O ecólogo e professor da Universidade Federal de Rio Grande (FURG) Marcelo Dutra defende que não há alternativa para várias cidades do Estado, hoje, que não mudar bairros inteiros ou até mesmo o próprio município.
“Cidades inteiras vão ter que mudar de lugar. É preciso afastar as infraestruturas urbanas desses ambientes de maior risco. Devolver espaços aos rios e a natureza para que não atinjam mais as cidades com tamanha magnitude. Qualquer reconstrução precisa vir acompanhada de adaptação”, explica.
Rios como o Taquari perderam, ao longo dos anos, boa parte da sua profundidade. De um rio navegável, contam os moradores do Vale, hoje pode ser atravessado a pé em alguns pontos. Dutra explica que, ao vir a enxurrada, o rio não consegue mais ficar em seu leito porque não tem mais espaço para conter a água.
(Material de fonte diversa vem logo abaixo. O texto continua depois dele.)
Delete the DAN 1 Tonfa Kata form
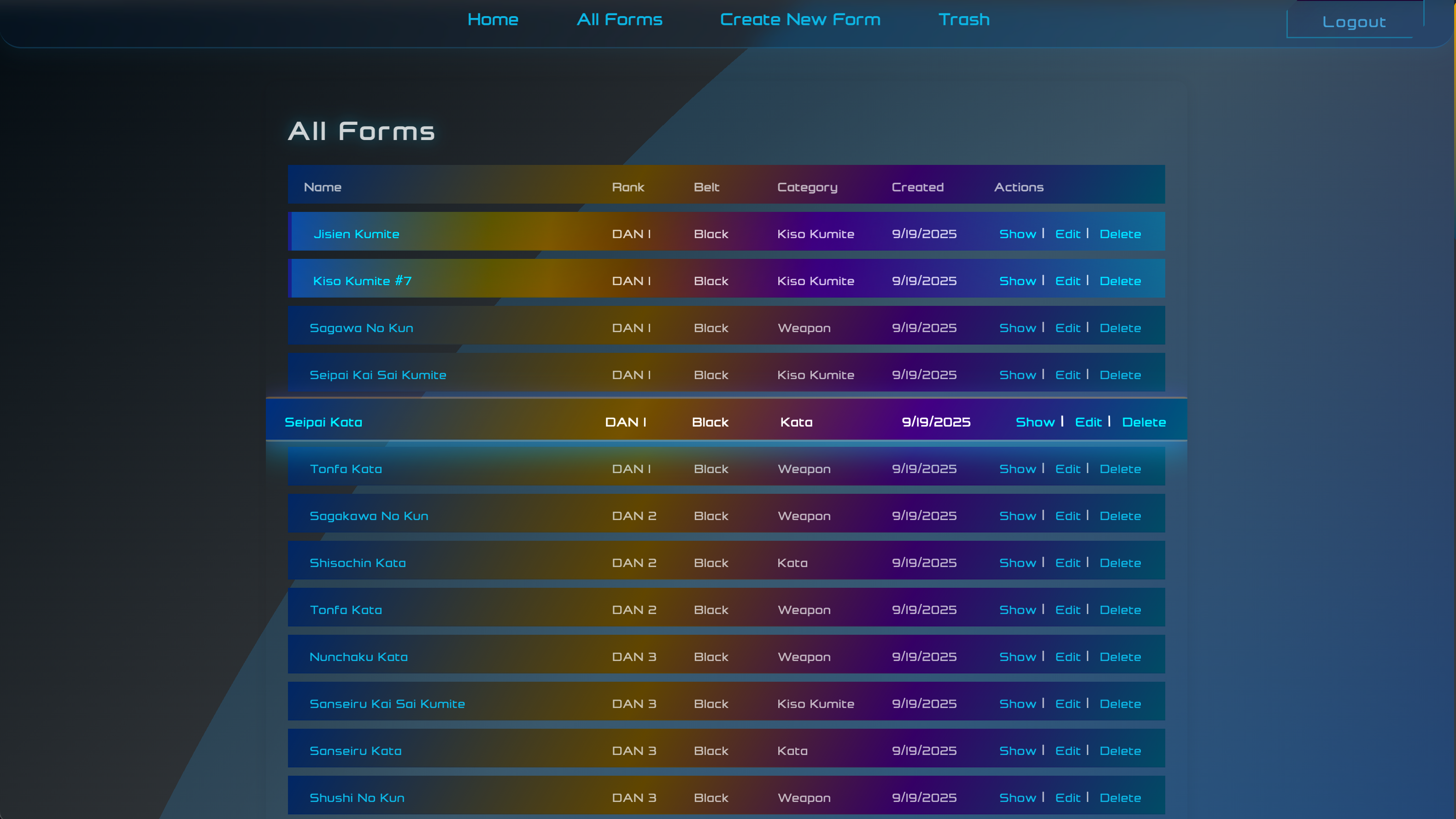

“As cidades precisam agora repensar seus planos diretores e, ou fortalecer as estruturas de contenção nas áreas já edificadas ou tirar estruturas públicas ou residenciais de áreas de maior risco e, na sequência evitar expansão para esse tipo de ambiente”, defende.
“Não podemos nos opor à natureza. Vamos nos colocar num risco tão grande é que quase uma falta de inteligência. Precisamos acordar para essa força que está nos mostrando a necessidade de adaptar e respeitar.”
O comerciante André Garibotti se adaptou, a sua maneira, sem esperar uma solução. Depois de três enchentes, vive com o mínimo possível. “Sou eu e meu pai. Temos uma tevê, duas camas, uma churrasqueira. A gente vive assim. Meu pai tem 77 anos, ele não tem tempo de começar outra vida em outro lugar”, conta.
Garibotti sabe que se não mudar, vai passar pela mesma coisa de novo.
“O Taquari é um cano entupido. A água não tem mais para onde ir, é claro que ela vai avançar na cidade”, diz. “A gente faz o que quer, a natureza cobra.”